▶ _WORK ORDER_:
In the entries that follow, find the line containing "Screen dimensions: 1164x509"; from there, copy every line exactly through the line containing "Click the plus icon for New list item".
*** DATA RECORDS ***
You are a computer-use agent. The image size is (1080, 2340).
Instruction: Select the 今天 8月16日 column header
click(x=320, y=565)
*** End of DATA RECORDS ***
*** DATA RECORDS ***
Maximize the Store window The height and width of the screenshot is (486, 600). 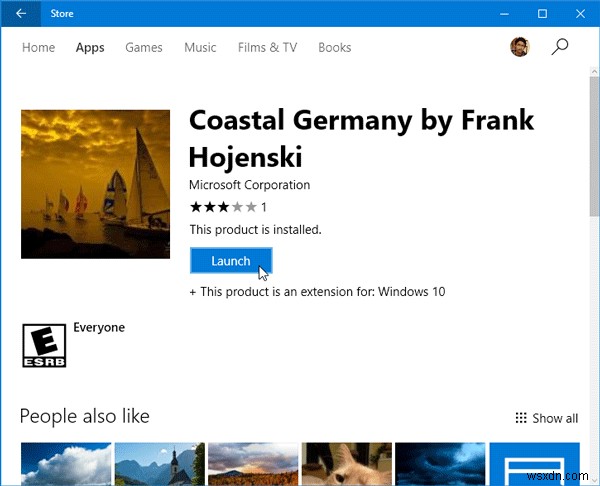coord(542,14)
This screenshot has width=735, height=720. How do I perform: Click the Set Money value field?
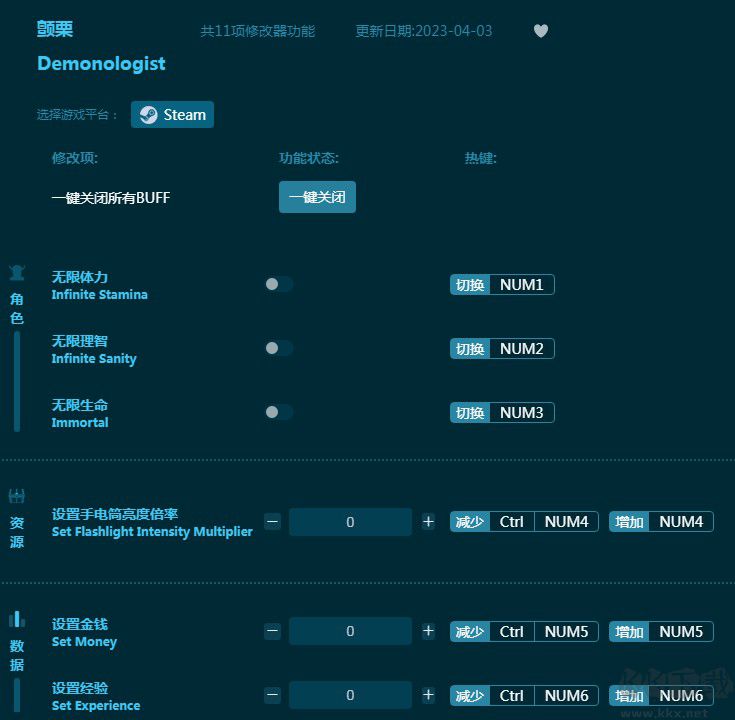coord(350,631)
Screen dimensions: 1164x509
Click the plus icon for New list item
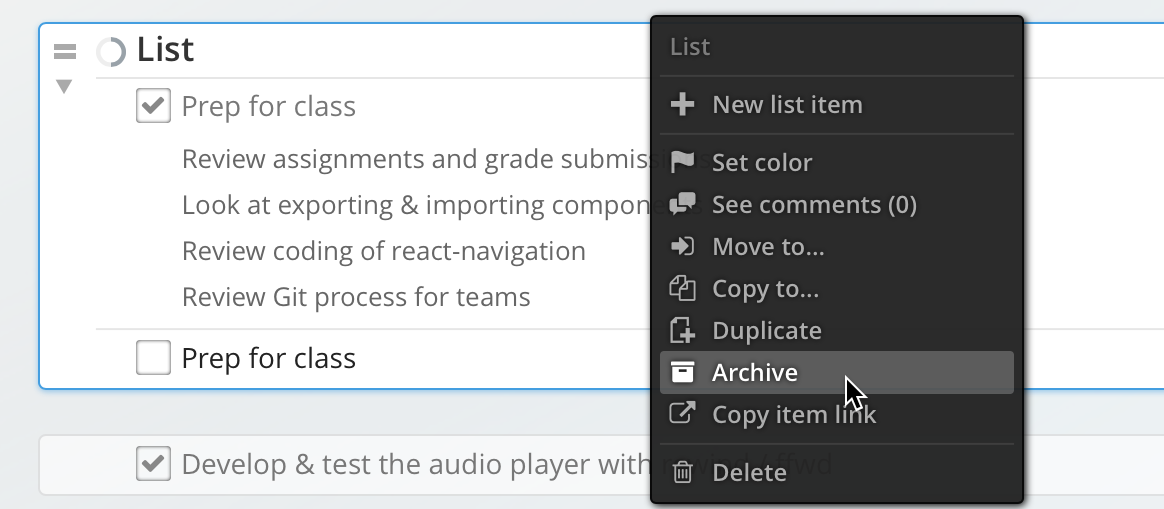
*** End of DATA RECORDS ***
*** DATA RECORDS ***
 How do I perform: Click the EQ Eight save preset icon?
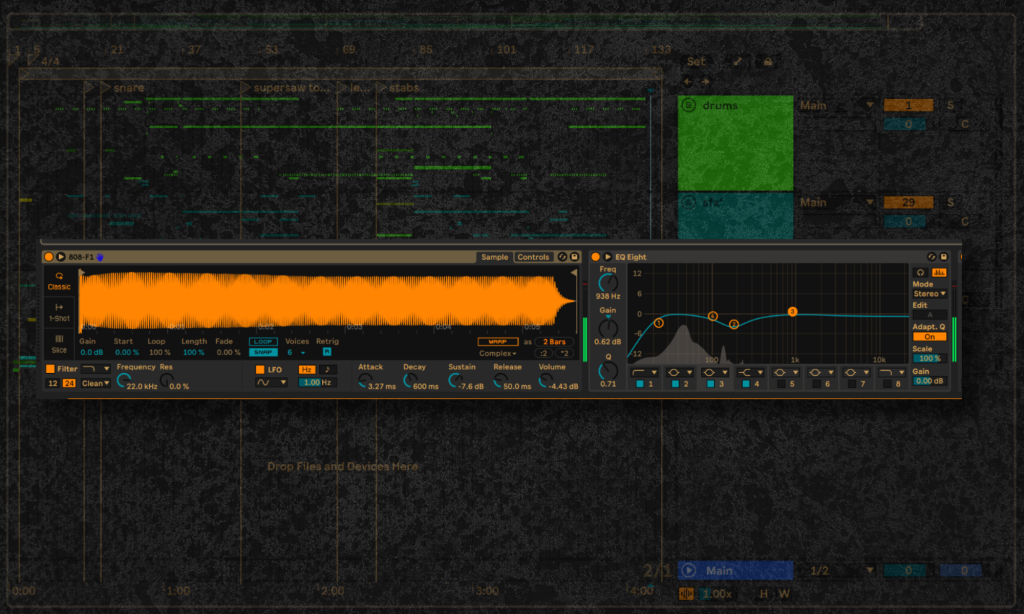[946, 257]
*** End of DATA RECORDS ***
▶ _TASK ANSWER_:
Screen dimensions: 1164x509
Click the plus icon for New list item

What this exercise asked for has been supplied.